All entries are stamped with run_id, agent_id, and model_config if provided at client creation.

5. HTTP Collector

The HTTP collector (src/collector.ts) runs as flight serve and accepts log entries over HTTP, enabling language-agnostic ingestion.

POST /ingest                          GET /health
Content-Type: application/x-ndjson    → 200 { "status": "ok", "sessions": N }
Body: one LogEntry JSON per line
→ 200 { "accepted": N, "rejected": M }

Implementation details:

Uses Node built-in http.createServer (no dependencies)
Validates required fields (session_id, timestamp) per line
Routes entries to per-session files based on session_id
Batches writes per session within a single request
10MB body limit with streaming rejection
CORS headers for browser-based agents
Default port: 4242

6. Python SDK

The Python SDK (sdk/python/flight_sdk/) is a buffered HTTP client with zero external dependencies (stdlib only: urllib.request, json, dataclasses, threading).
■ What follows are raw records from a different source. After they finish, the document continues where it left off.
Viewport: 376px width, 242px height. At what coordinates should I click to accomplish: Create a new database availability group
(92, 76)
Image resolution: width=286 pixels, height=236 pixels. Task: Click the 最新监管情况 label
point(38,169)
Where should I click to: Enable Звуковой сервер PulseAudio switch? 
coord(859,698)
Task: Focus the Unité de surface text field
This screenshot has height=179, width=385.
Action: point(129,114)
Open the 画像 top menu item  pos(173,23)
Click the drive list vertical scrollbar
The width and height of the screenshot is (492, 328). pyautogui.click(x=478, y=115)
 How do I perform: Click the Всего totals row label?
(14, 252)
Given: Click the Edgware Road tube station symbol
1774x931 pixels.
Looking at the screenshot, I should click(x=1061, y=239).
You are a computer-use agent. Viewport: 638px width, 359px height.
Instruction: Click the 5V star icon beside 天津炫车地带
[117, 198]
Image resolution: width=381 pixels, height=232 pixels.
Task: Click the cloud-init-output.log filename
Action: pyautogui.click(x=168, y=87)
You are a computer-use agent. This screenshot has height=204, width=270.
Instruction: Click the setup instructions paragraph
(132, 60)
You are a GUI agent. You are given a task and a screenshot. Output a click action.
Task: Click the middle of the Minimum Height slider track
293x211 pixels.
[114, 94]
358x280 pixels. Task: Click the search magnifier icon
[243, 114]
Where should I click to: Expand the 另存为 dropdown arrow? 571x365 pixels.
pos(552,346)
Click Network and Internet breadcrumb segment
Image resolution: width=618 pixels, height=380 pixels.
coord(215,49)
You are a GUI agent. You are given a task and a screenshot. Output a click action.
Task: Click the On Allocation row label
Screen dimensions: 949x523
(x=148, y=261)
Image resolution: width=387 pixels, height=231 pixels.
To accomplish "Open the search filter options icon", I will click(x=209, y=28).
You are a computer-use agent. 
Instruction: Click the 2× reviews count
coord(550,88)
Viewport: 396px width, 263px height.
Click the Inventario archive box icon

FlightClient(endpoint, session_id, run_id, ...)
    │
    ├── log_tool_call() → buffer entry
    ├── log_action()    → buffer entry
    ├── log_evaluation() → buffer entry
    │
    ├── Timer thread (flush_interval=1s)
    │       └── POST /ingest → flight serve
    │
    └── flush() / close()
        └── POST remaining buffer

Buffering: entries accumulate in memory and flush every flush_interval seconds or when the buffer reaches flush_size entries. On flush failure (collector down), entries are re-buffered for the next attempt.

7. Log Schema Reference

Each line in a session .jsonl file is a LogEntry:

Field	Type	Description
Field	Type	Required
-----------------------	-----------------------------------	:--------:
`session_id`	`string`	yes
`timestamp`	`string` (ISO 8601)	yes
`event_type`	`string`	yes
`call_id`	`string?`
`latency_ms`	`number?`
`direction`	`string?`
`method`	`string?`
`tool_name`	`string?`
`payload`	`unknown?`
`error`	`string?`
`run_id`	`string?`
`agent_id`	`string?`
`parent_call_id`	`string?`
`causation_id`	`string?`
`model_config`	`object?`
`chosen_action`	`string?`
`execution_outcome`	`string?`
`evaluator_score`	`number?`
`labels`	`Record<string,string>?`
`metadata`	`Record<string,unknown>?`
`error_recovery_anomaly`	`boolean?`
`pd_active`	`boolean?`
`schema_tokens_saved`	`number?`

Alert Entries (alerts.jsonl)

Alerts are also appended to ~/.flight/alerts.jsonl:

Field	Type	Description
`timestamp`	`string` (ISO 8601)	When the alert fired
`severity`	`"error" \| "hallucination" \| "loop"`	Alert classification
`method`	`string`	JSON-RPC method
`tool_name`	`string?`	Tool name if applicable
`message`	`string`	Human-readable alert description
`session_id`	`string`	Originating session
`call_id`	`string`	Originating call

8. Alert System

The proxy emits three types of real-time alerts, written to ~/.flight/alerts.jsonl and optionally displayed on stderr.

Hallucination Hints

Trigger: The client sends a tools/call request for tool B immediately after receiving an error response for tool A (different tool, within 30 seconds). This pattern suggests the agent treated a failed call as successful.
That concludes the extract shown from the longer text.